A Russian decision to launch air attacks against Jabhat al-Nusra and other groups that the United States considers terrorist organizations would present a quandary for the administration, particularly if Russian forces displayed the same disregard for civilian casualties as Assad’s.

As the administration awaits further clarification of Russian aims, the State Department and Pentagon are formulating and fine-tuning proposed strategy adjustments in the anti-Islamic State campaign in both Syria and Iraq. In the past, they have frequently been at odds over how to execute the strategy, with State advocating a more muscular approach and the military urging more caution.

One of the new variables in the strategy equation is a change of leadership on both sides. Gen. Martin E. Dempsey retired Friday as chairman of the Joint Chiefs of Staff and Obama's chief military adviser, replaced by Marine Gen. Joseph F. Dunford, who served until last month as commander of the U.S. and international force in Afghanistan. The State Department's special envoy to the ­anti-Islamic State coalition, retired Gen. John Allen, who was known to have been frustrated by the Pentagon's reticence, is due to leave that job this fall.

Administration officials have heavily touted this summer’s success of Syrian Kurds and a smaller force of Syrian Arabs in driving Islamic State forces from much of the Turkish border between Iraq and the Euphrates River. The hope is that those forces, aided by U.S. airstrikes, will now begin to move southward toward Raqqa.

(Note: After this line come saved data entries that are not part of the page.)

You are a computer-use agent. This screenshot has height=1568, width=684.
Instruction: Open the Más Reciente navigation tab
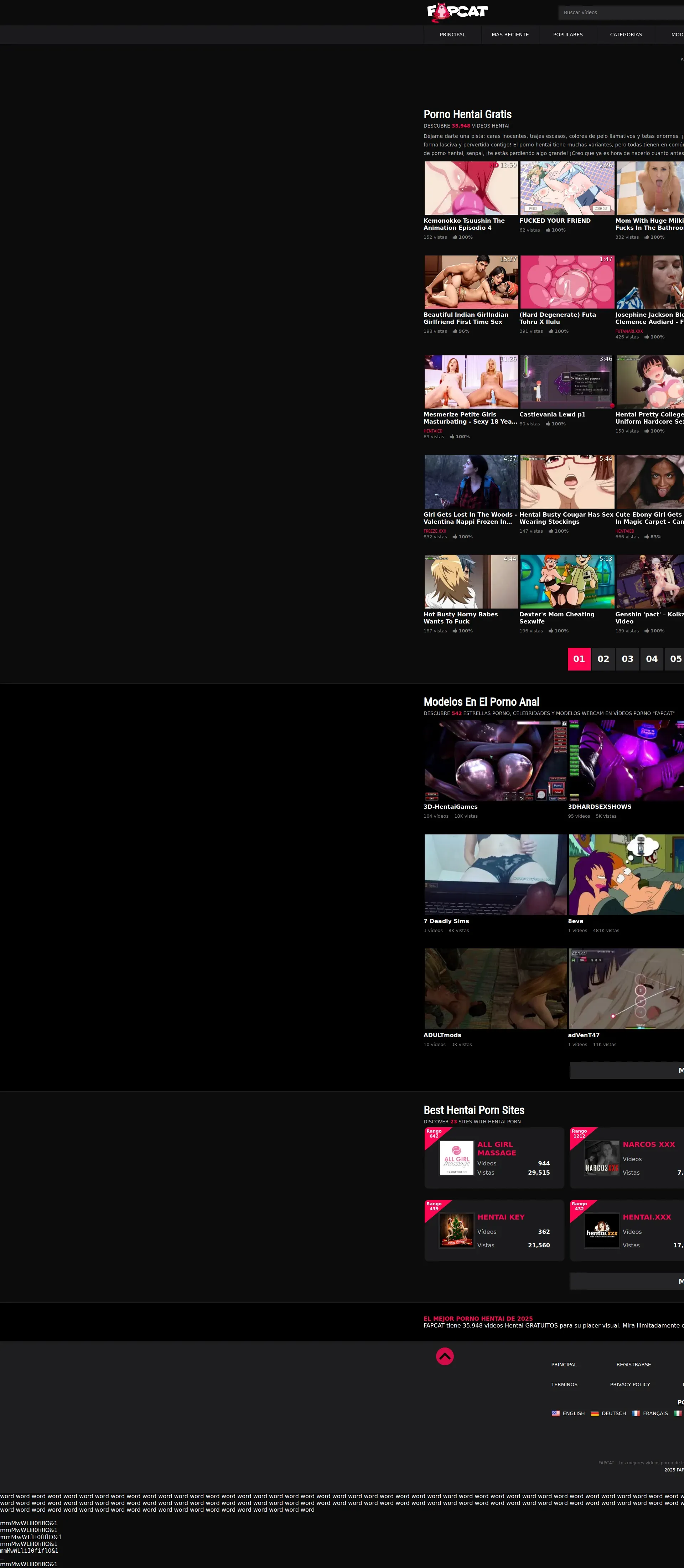[x=510, y=35]
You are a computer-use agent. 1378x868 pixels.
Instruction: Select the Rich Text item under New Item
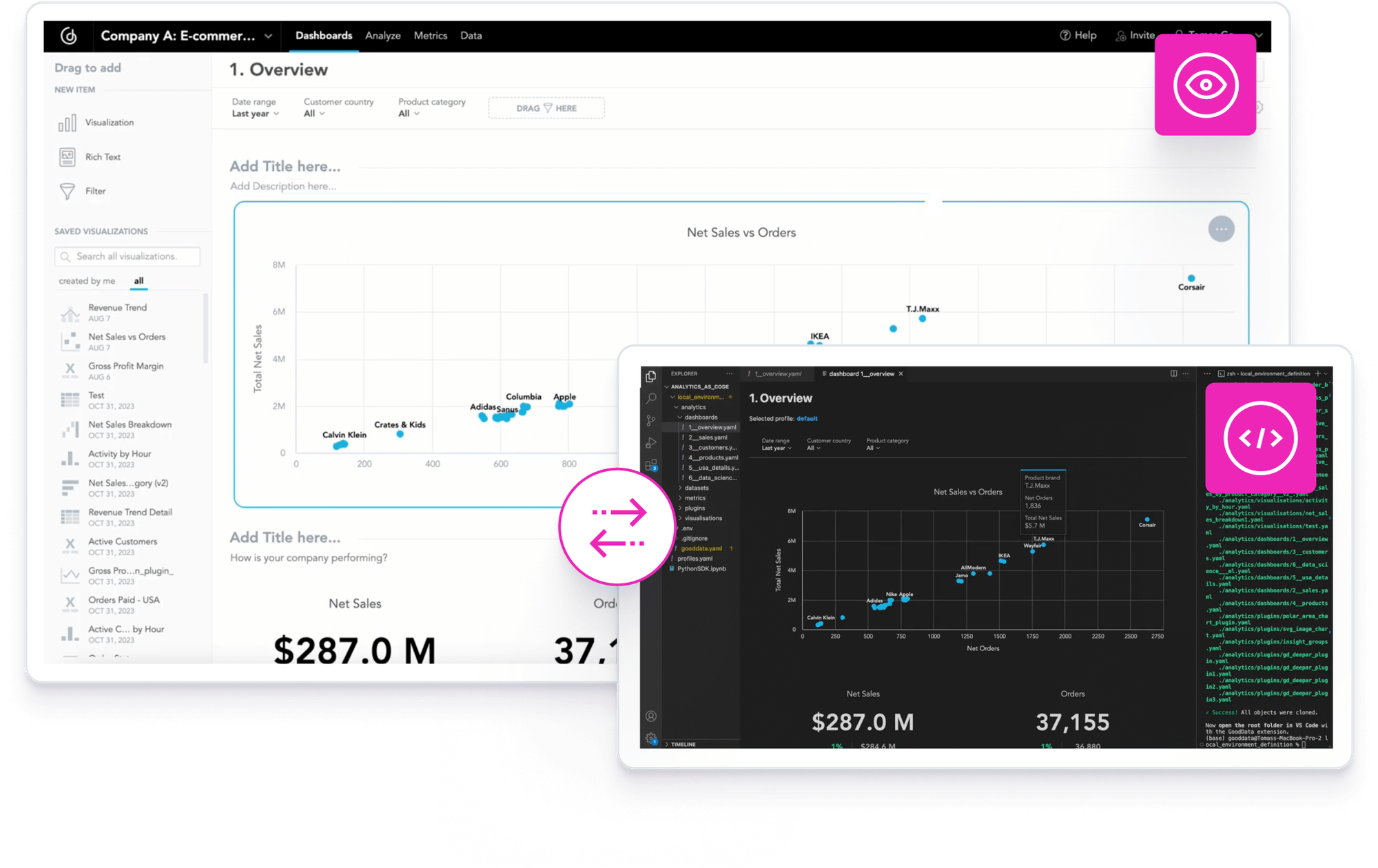[103, 156]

But Syrian Kurdish leaders say they are in desperate need of supplies, which the United States has so far declined to provide directly. A decision to do so — effectively opening up a land bridge from neighboring Iraq in the east — would require Obama to sign off on a change in U.S. vetting procedures for the recipients of U.S. weapons and ammunition in Syria.

The advisability of that plan was thrown into question Friday by the Pentagon's acknowledgment that pickup trucks and ammunition provided to a separate group of vetted Syrian fighters, trained by the U.S. military and called the New Syrian Force, had been turned over to Jabhat al-Nusra.

The $500 million training program, designed to insert thousands of fighters to combat the Islamic State on the other side of Syria from the west along the Turkish border, has been fraught with problems. From the start, the military had trouble recruiting and vetting Syrians who were interested in fighting against the Islamic State, rather than against Assad. After nine months, Gen. Lloyd J. Austin III, head of the U.S. Central Command, said two weeks ago that only “four or five” had been successfully inserted into Syria.

The Central Command has formulated new plans for the train-and-equip program that would jettison the idea of establishing a new fighting force. Instead, the training would focus on smaller numbers and more specific tasks, including forward air spotters who could be melded with U.S.-backed forces such as the Kurds, to coordinate airstrikes against the Islamic State.